Owner Dave Montecucco said he will expand the card room at the Lincoln Heights Shopping Center from five to nine tables.
Each table will have a dealer hired and trained by the house. Bet limits will range from a $1 minimum to a $25 maximum per hand.
“It is a friendly, social game,” Montecucco said. “It’s not going to be cutthroat.”
He said 20 to 30 players show up each evening to play cards now, and that number could double when the new blackjack games are offered.
The Legislature in 1996 opened the door for casino-style blackjack by adopting a pilot program for house-run games. The Mars Hotel downtown was the first Spokane establishment to offer the games.
Additional legislation this year gives card room owners several choices in how to offer blackjack or poker. The law gives options for the house to take its cut off the game, said Amy Patjens, legal adviser for the state Gambling Commission.
The owners must enter with the commission a contract that outlines the house take and the way the games are run.
In the past, one of the blackjack players had to be willing to act as dealer and banker for the game. The house charged players for sitting at the table.
Montecucco said he plans to have a house dealer playing with a boot of six card decks. The house will take $2 for each hand that is dealt, a fee that is known as the “rake,” he said.
The city will collect a 20 percent tax on the house take. The state collects an annual license fee.
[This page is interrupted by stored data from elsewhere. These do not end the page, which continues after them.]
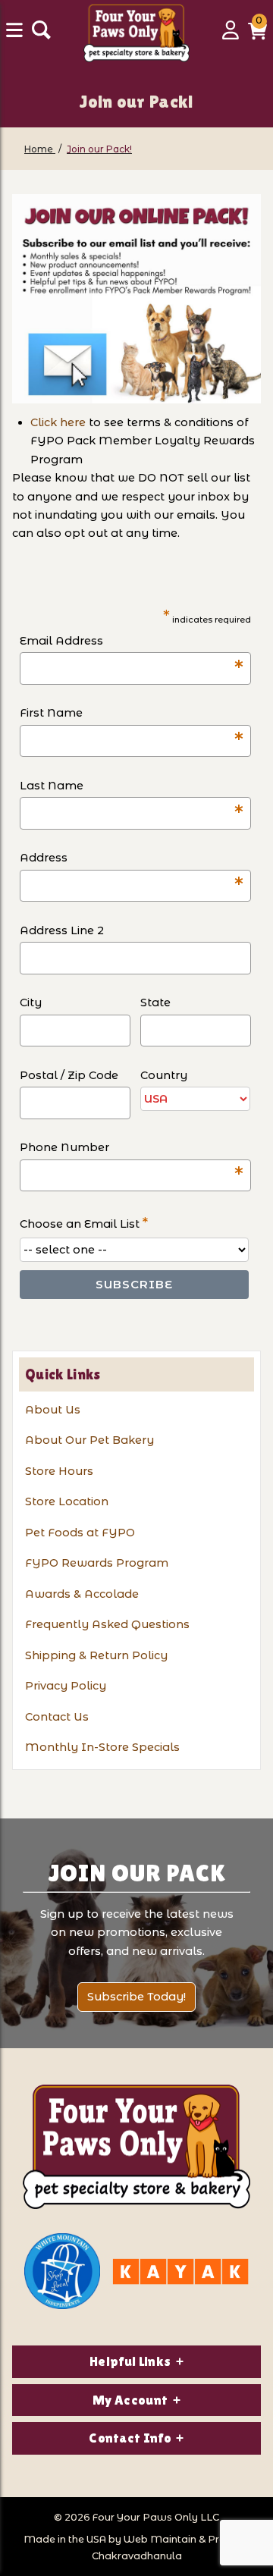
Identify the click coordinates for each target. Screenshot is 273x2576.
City (31, 1002)
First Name (131, 714)
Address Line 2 (62, 930)
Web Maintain (160, 2539)
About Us (52, 1410)
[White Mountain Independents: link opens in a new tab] (62, 2271)
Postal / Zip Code (69, 1075)
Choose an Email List (84, 1223)
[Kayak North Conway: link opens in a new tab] (180, 2272)
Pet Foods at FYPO (80, 1532)
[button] (257, 35)
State (155, 1002)
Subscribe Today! (136, 1996)
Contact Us (57, 1717)
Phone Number (131, 1148)
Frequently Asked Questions (107, 1624)
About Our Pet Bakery (89, 1440)
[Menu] (16, 35)
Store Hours (59, 1471)
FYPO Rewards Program (96, 1563)
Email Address (131, 642)
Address (131, 859)
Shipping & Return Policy (96, 1655)
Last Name (131, 787)
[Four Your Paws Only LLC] (136, 2147)
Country (163, 1075)
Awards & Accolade (82, 1594)
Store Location (66, 1501)
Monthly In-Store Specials (102, 1747)
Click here (58, 422)
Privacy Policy (65, 1686)
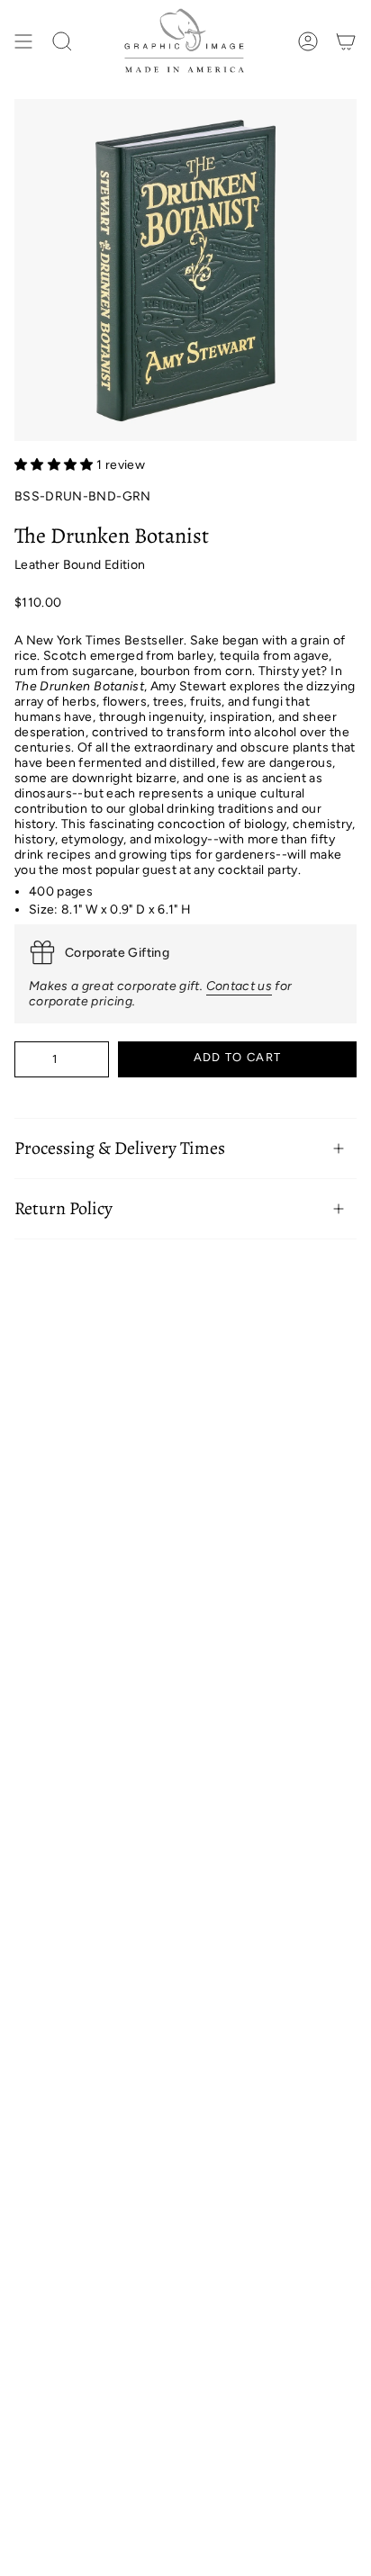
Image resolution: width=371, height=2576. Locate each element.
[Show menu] (23, 42)
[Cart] (346, 42)
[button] (55, 465)
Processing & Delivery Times (119, 1148)
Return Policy (63, 1208)
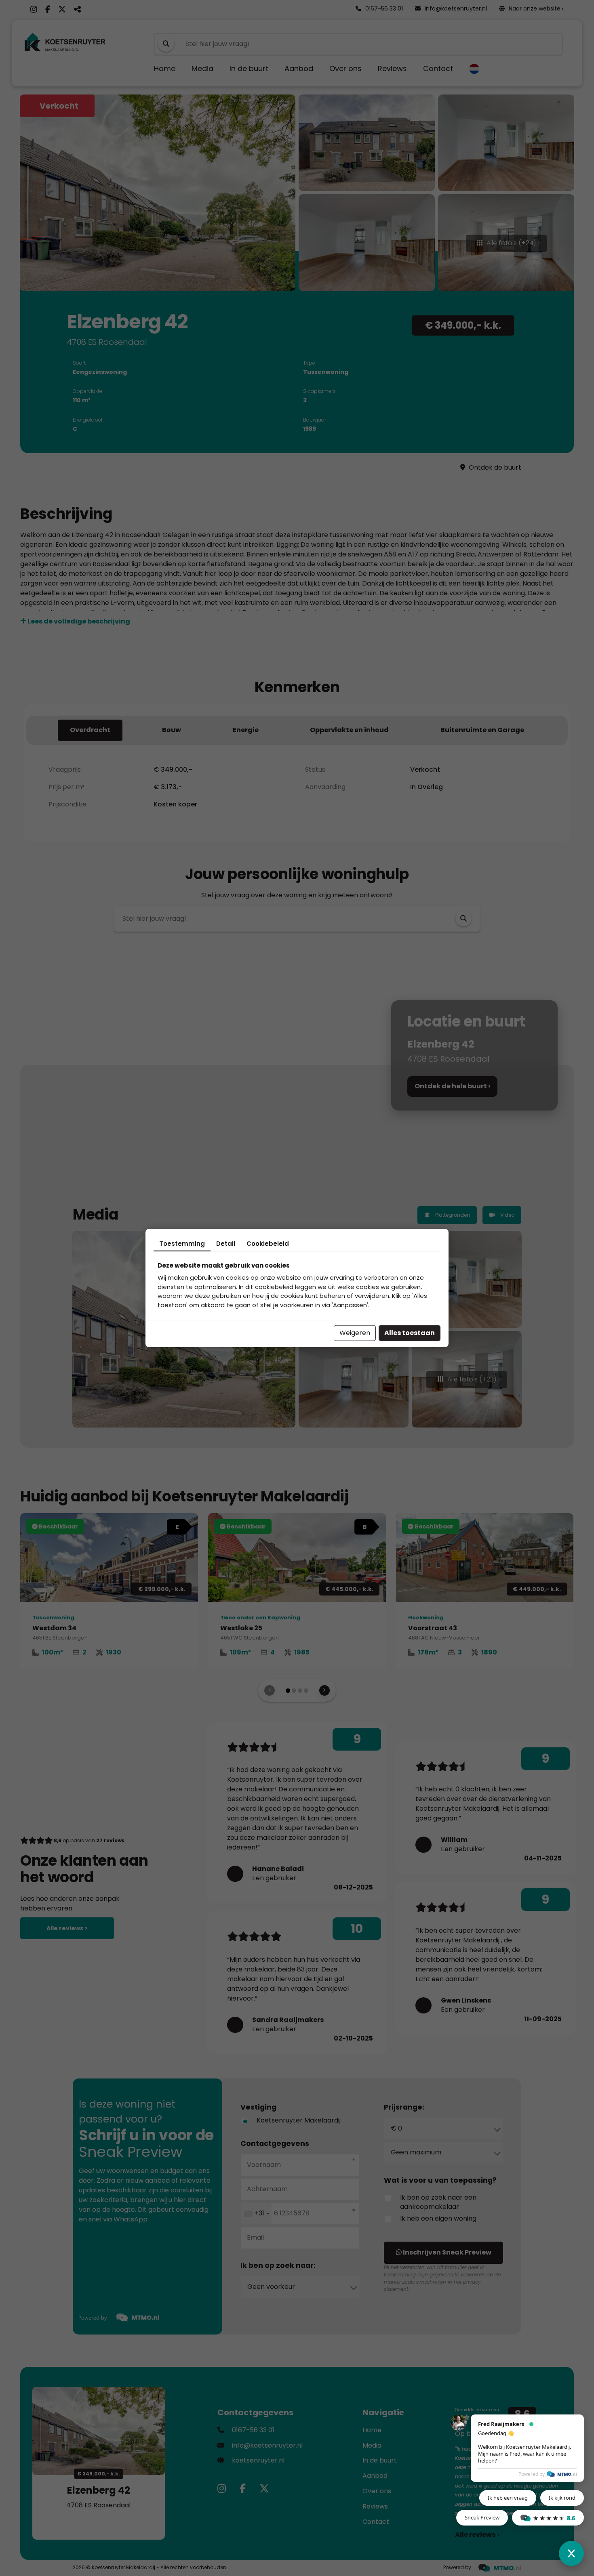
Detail (225, 1243)
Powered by (531, 2474)
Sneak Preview (482, 2517)
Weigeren (354, 1332)
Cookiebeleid (267, 1243)
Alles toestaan (409, 1332)
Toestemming (182, 1243)
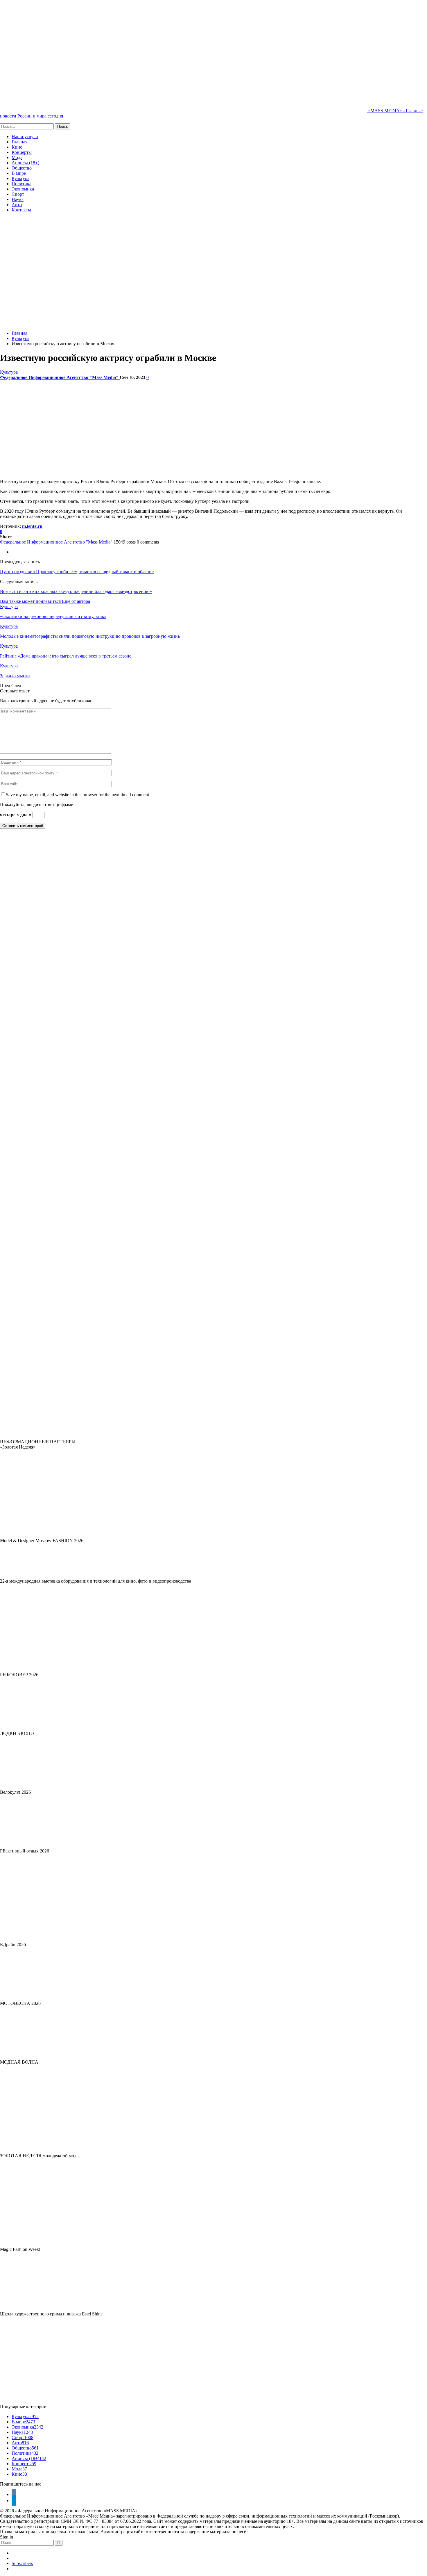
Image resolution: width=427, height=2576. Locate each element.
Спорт (18, 194)
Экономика (23, 188)
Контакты (21, 209)
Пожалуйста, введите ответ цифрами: (37, 804)
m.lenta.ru (31, 526)
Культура (20, 178)
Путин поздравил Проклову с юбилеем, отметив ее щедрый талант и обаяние (77, 571)
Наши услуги (25, 136)
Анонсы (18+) (25, 162)
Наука (18, 199)
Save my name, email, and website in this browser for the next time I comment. (78, 794)
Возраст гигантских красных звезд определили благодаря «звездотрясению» (76, 591)
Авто (17, 204)
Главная (19, 141)
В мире (19, 173)
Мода (17, 157)
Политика (21, 183)
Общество (22, 167)
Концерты (22, 152)
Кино (17, 147)
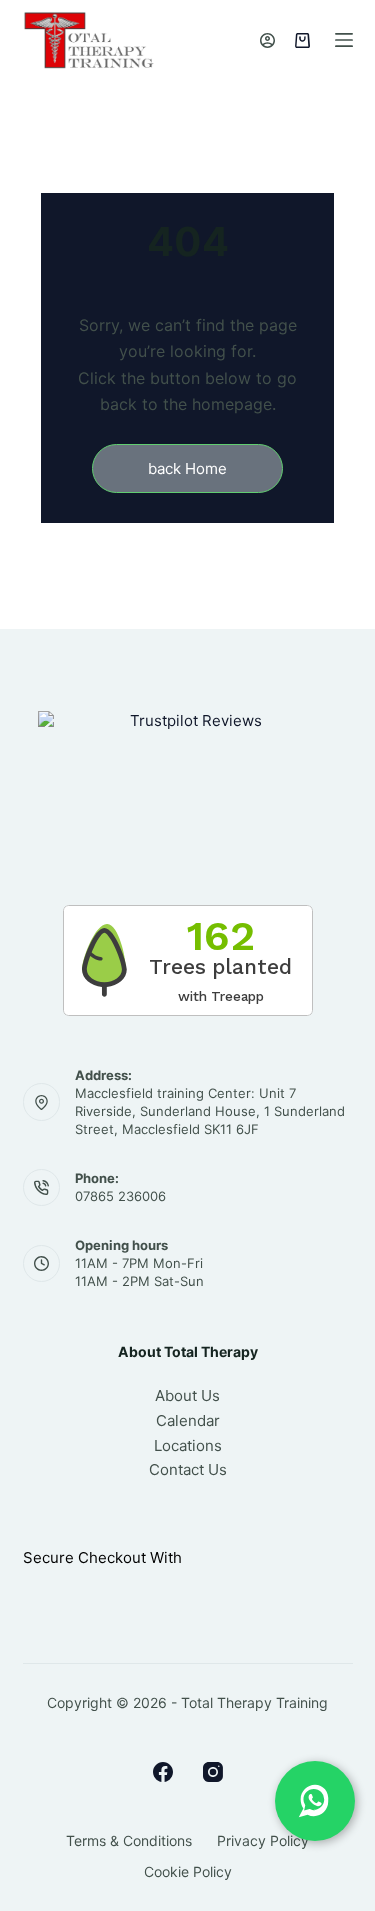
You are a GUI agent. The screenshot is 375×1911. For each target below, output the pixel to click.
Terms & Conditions (129, 1840)
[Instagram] (213, 1772)
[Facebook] (163, 1772)
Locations (188, 1445)
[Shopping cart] (302, 40)
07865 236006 (120, 1196)
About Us (187, 1395)
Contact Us (188, 1469)
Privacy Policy (263, 1840)
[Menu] (344, 40)
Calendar (188, 1420)
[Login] (267, 40)
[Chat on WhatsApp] (315, 1801)
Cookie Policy (188, 1871)
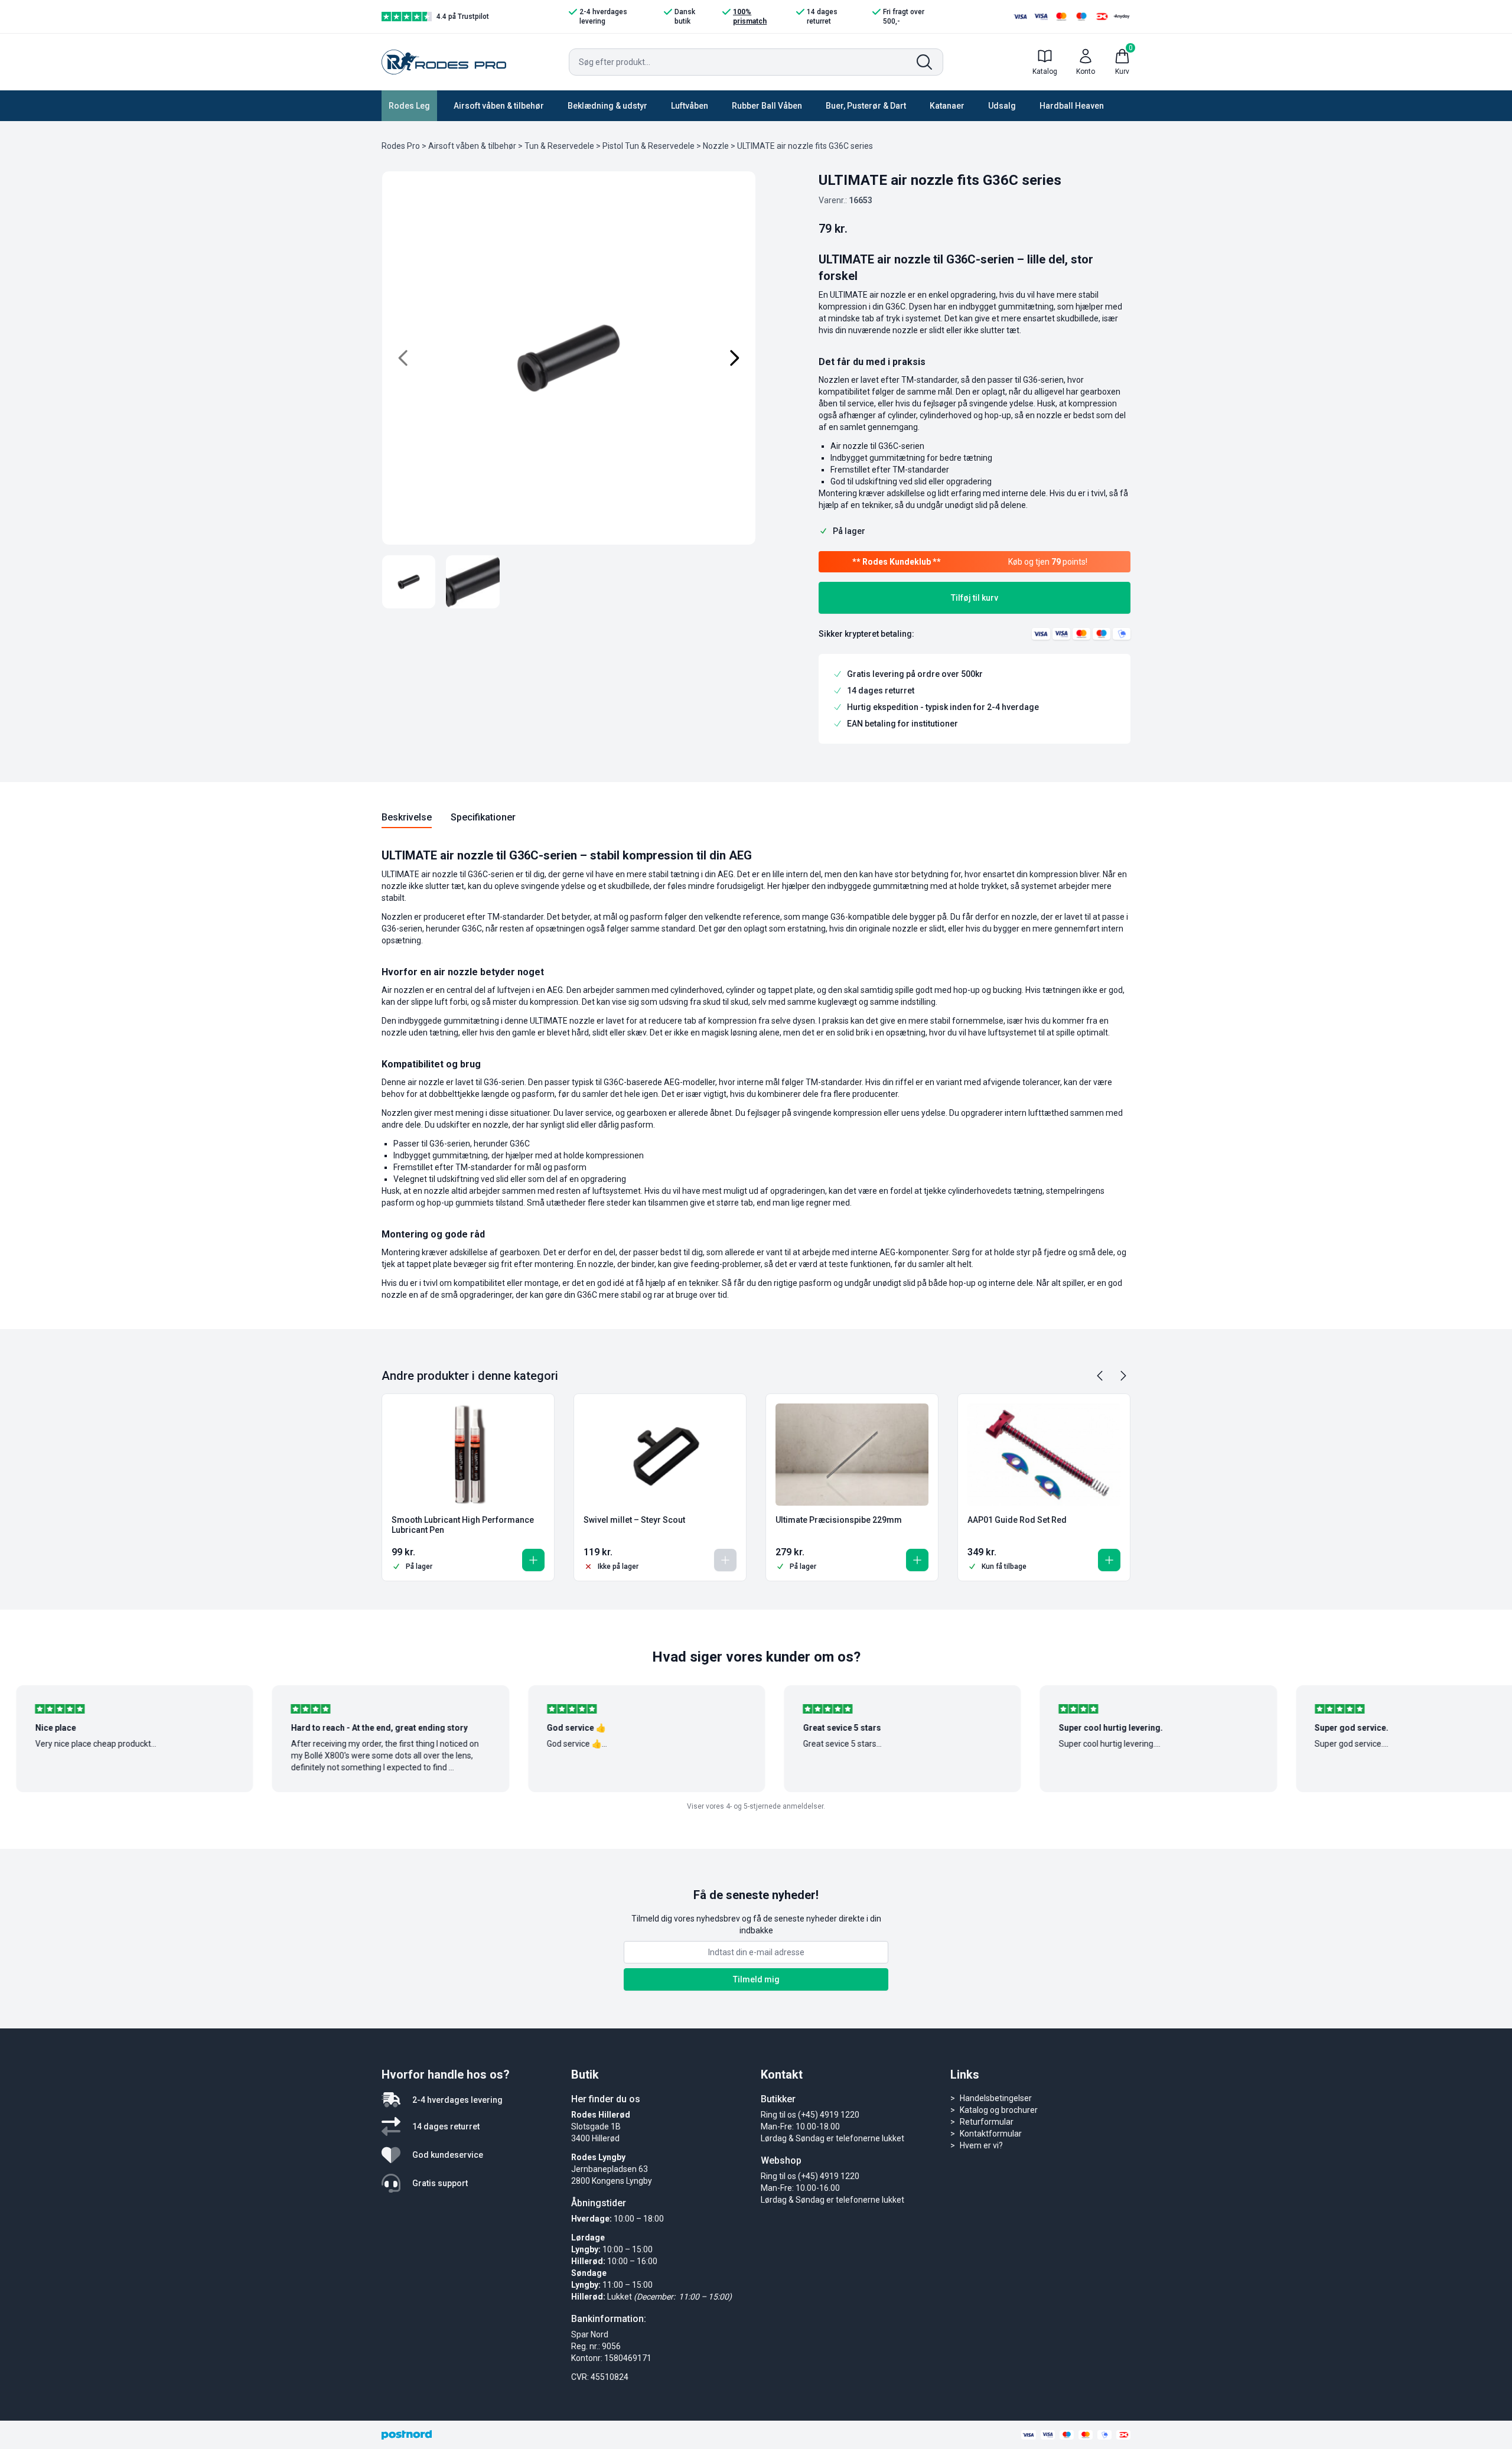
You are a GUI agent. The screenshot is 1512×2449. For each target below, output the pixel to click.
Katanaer (947, 105)
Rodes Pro (401, 146)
Initially, the house will set up a blackjack bank to pay winners. As the bank grows, the house will start offering special incentives and payouts to keep the bank from getting larger, Montecucco said.
A Spokane-based Gambling Commission agent will be assigned to the Scrapbook to monitor its games and make sure it complies with state law.
In other changes, Montecucco said he will start offering $1 pull-tabs with maximum payouts of $599. Also, pull-tab games will be offered for more expensive types of merchandise, such as television sets.
He said the state is liberalizing some gambling rules to help taxpaying operators compete with casinos on Indian reservations.